## [WRITTEN TASK 1]
Return the passage of the code review thread from "Hmm, actually I" up to and including "a second init.".
## [WRITTEN TASK 2]
Answer these questions from the code review thread:
(a) What does nsSocketTransportService::Init() return when it is called in offline mode?
(b) According to the reply about double initialization of the DNS service, what is the default value of mOffline?
(c) What kind of page open in a session is given as an example of when the socket transport service might be requested in offline mode?
## [WRITTEN TASK 3]
Write the next part of the code review thread, starting after its final sentence.

That's unsafe.  In particular, if this races against Shutdown, you can read mSocketThreadTarget, then have that object die, then try to call AddRef on it.  I think you need to hold the monitor at least across the NS_IF_ADDREF bit.
Attachment #493154 - Flags: review?(bzbarsky) → review-
(In reply to comment #18)
> Comment on attachment 493154 [details] [diff] [review]
> Patch (v2)
> 
> > nsChromeRegistry::Init()
> >-  NS_ASSERTION(nsCOMPtr<nsIIOService>(mozilla::services::GetIOService()),
> >-               "I/O service not registered or available early enough?");
> 
> Was this actively hurting?

Hmm, it's not doing what it's advertizing, and it _could_ hurt us since this seemed to actually initialize the IO service for me, which means that the initialization time for the service would be different in debug and non-debug builds...

> >+++ b/netwerk/base/src/nsIOService.cpp
> >+            rv = mSocketTransportService->Init();
> >+            NS_ASSERTION(NS_SUCCEEDED(rv), "socket transport service init failed");
> 
> Perhaps a followup bug to move this infallible Init() into the ctor?

Hmm, actually I guess that's not even needed now: <http://mxr.mozilla.org/mozilla-central/source/netwerk/build/nsNetModule.cpp#97>, right?

> >@@ -735,24 +749,22 @@ nsIOService::SetOffline(PRBool offline)
> >+                NS_ASSERTION(NS_SUCCEEDED(rv) || rv == NS_ERROR_ALREADY_INITIALIZED,
> >+                             "DNS service init failed");
> 
> Why this change?  Were we managing to double-init the DNS service

We are now, since by default mOffline is false, so when you startup with a network link available, SetOffline(PR_TRUE) is called, which gets you here to do a second init.

> >             mOffline = PR_FALSE;    // indicate success only AFTER we've
> >                                     // brought up the services
> >+            InitializeSocketTransportService();
> 
> The code and comment no longer match.  Do we really mean to be setting mOffline
> to false before the socket transport service is set up?  I guess the socket
> transport service relies on it...  If so, please document that clearly here?

So what happens is that I extended the socket transport init function to fail if it's we're offline, so we need to set the offline status before calling init on the socket transport service, otherwise it would just fail.

> This change kinda worries me.  :(

Anything in particular?

> >@@ -390,16 +391,27 @@ nsSocketTransportService::Init()
> >+    // Don't initialize inside the offline mode
> >+    if (offline)
> >+        return NS_ERROR_OFFLINE;
> 
> Does this happen?  Who makes such Init() calls?

It _can_ happen.  For example, if you have a session with an FTP page open, and you start Firefox in offline mode, the FTP connection manager code tries to get the socket transport service, and it should fail to initialize the service.  The most important reason that I did this was to make sure that we're safe in the face of extensions.

## [COLLECTED DATA]
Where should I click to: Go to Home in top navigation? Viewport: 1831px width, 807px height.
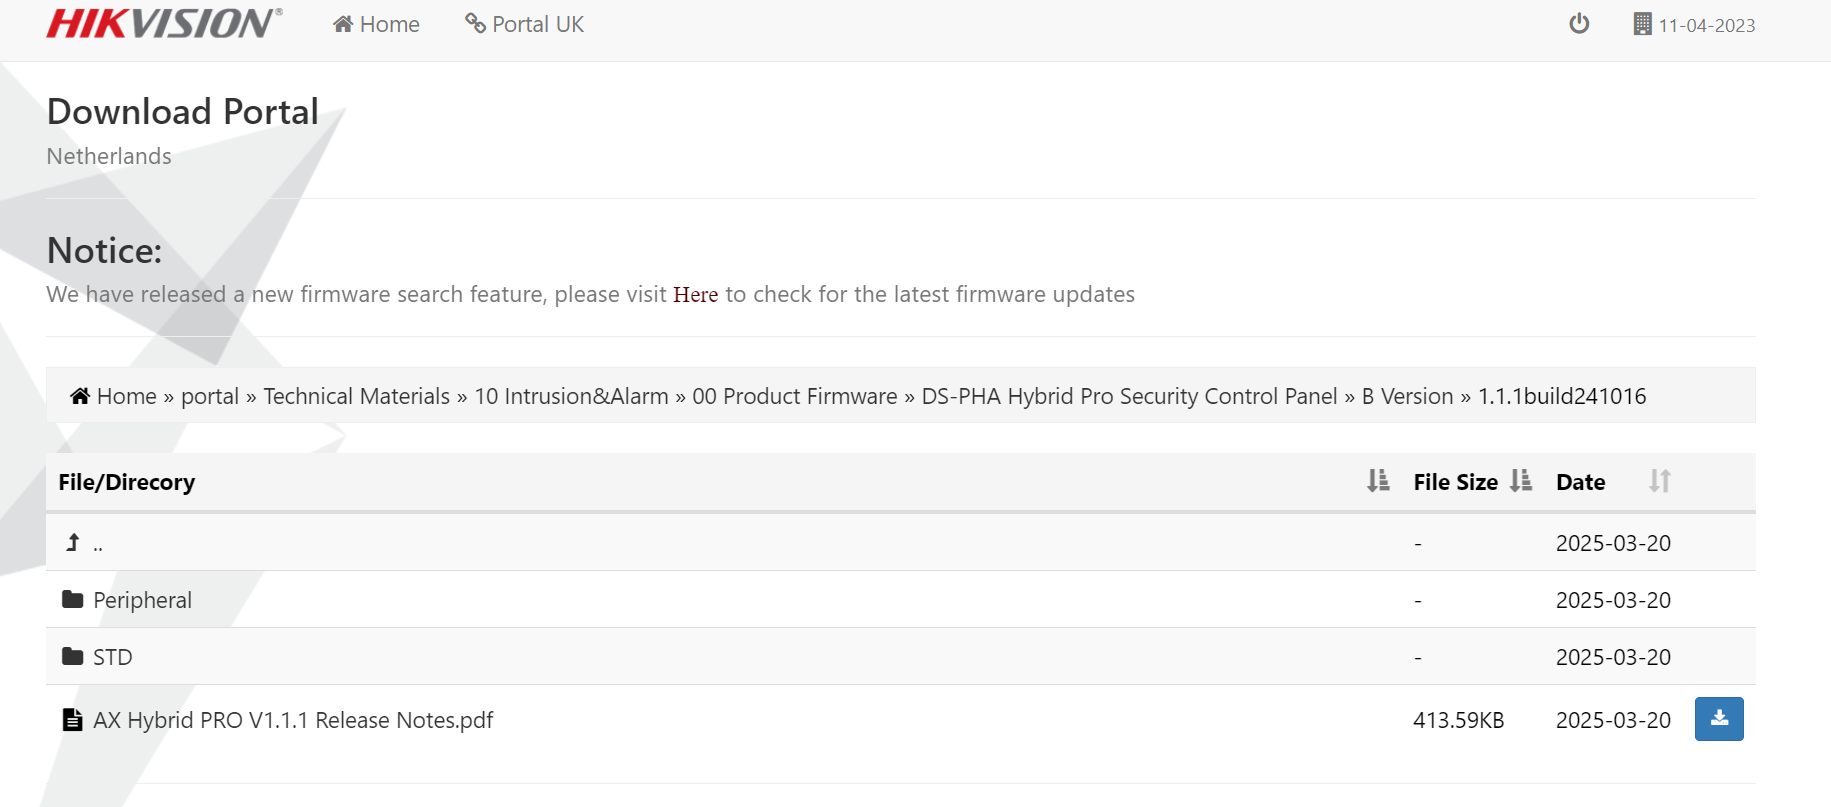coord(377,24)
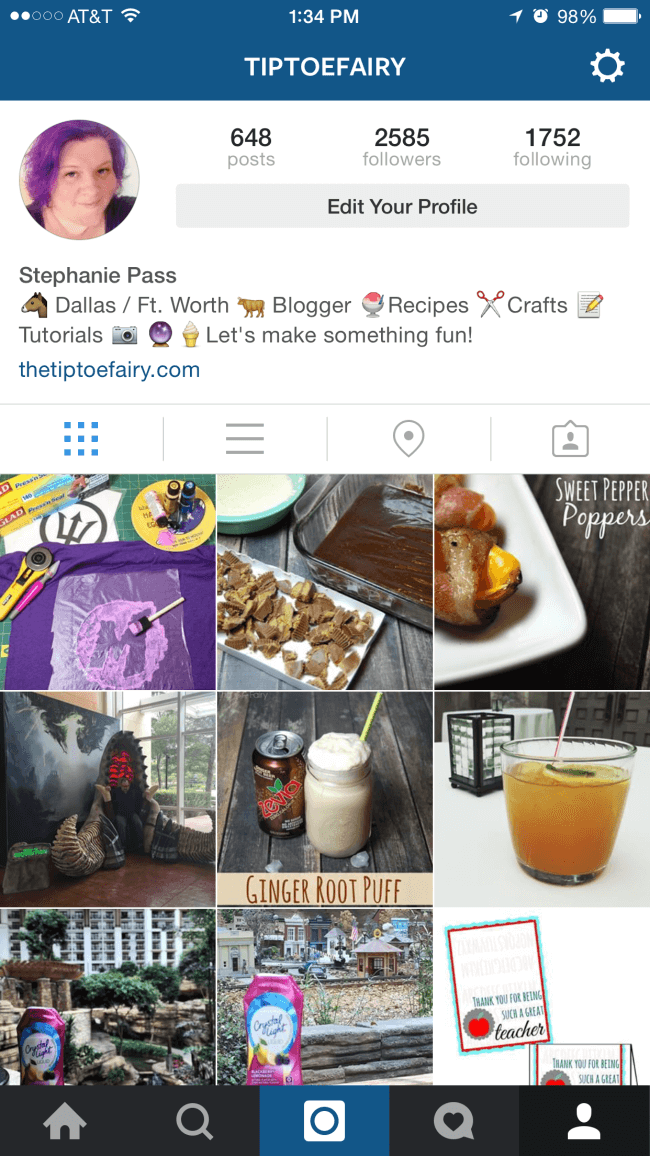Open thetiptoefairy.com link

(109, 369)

## [REPLY 1]
Hmm, actually I guess that's not even needed now: <http://mxr.mozilla.org/mozilla-central/source/netwerk/build/nsNetModule.cpp#97>, right?

> >@@ -735,24 +749,22 @@ nsIOService::SetOffline(PRBool offline)
> >+                NS_ASSERTION(NS_SUCCEEDED(rv) || rv == NS_ERROR_ALREADY_INITIALIZED,
> >+                             "DNS service init failed");
> 
> Why this change?  Were we managing to double-init the DNS service

We are now, since by default mOffline is false, so when you startup with a network link available, SetOffline(PR_TRUE) is called, which gets you here to do a second init.

## [REPLY 2]
(a) NS_ERROR_OFFLINE
(b) false
(c) An FTP page

## [REPLY 3]
> >+++ b/netwerk/protocol/http/nsHttpConnectionMgr.cpp
> >+nsHttpConnectionMgr::EnsureSocketThreadTargetIfOnline()
> >+        nsAutoMonitor mon(mMonitor);
> >+
> >+        mSocketThreadTarget = do_GetService(NS_SOCKETTRANSPORTSERVICE_CONTRACTID, &rv);
> 
> Holding a monitor across the GetService call seems really scary.  Can we not do
> that, please, like the old code didn't?

Sure, sorry, my bad.

> Further, not holding the monitor while testing |mSocketThreadTarget| at the top
> of the function seems broken.

You're right.  I'll fix it in the next iteration.

> > nsHttpConnectionMgr::Init(PRUint16 maxConns,
> >     // no need to do any special synchronization here since there cannot be
> >     // any activity on the socket thread (because Shutdown is synchronous).
> >     mMaxConns = maxConns;
> >     mMaxConnsPerHost = maxConnsPerHost;
> >     mMaxConnsPerProxy = maxConnsPerProxy;
> >     mMaxPersistConnsPerHost = maxPersistConnsPerHost;
> >     mMaxPersistConnsPerProxy = maxPersistConnsPerProxy;
> >     mMaxRequestDelay = maxRequestDelay;
> >     mMaxPipelinedRequests = maxPipelinedRequests;
> 
> Though note that technically those all used to be protected by the monitor...
> and the header comments say they generally should be.  The above comment _may_
> be true,but can we just avoid the behavior change (e.g. have a scope around the
> sets and hold mMonitor in it)?

Of course.  I screwed this piece up entirely!  ;-)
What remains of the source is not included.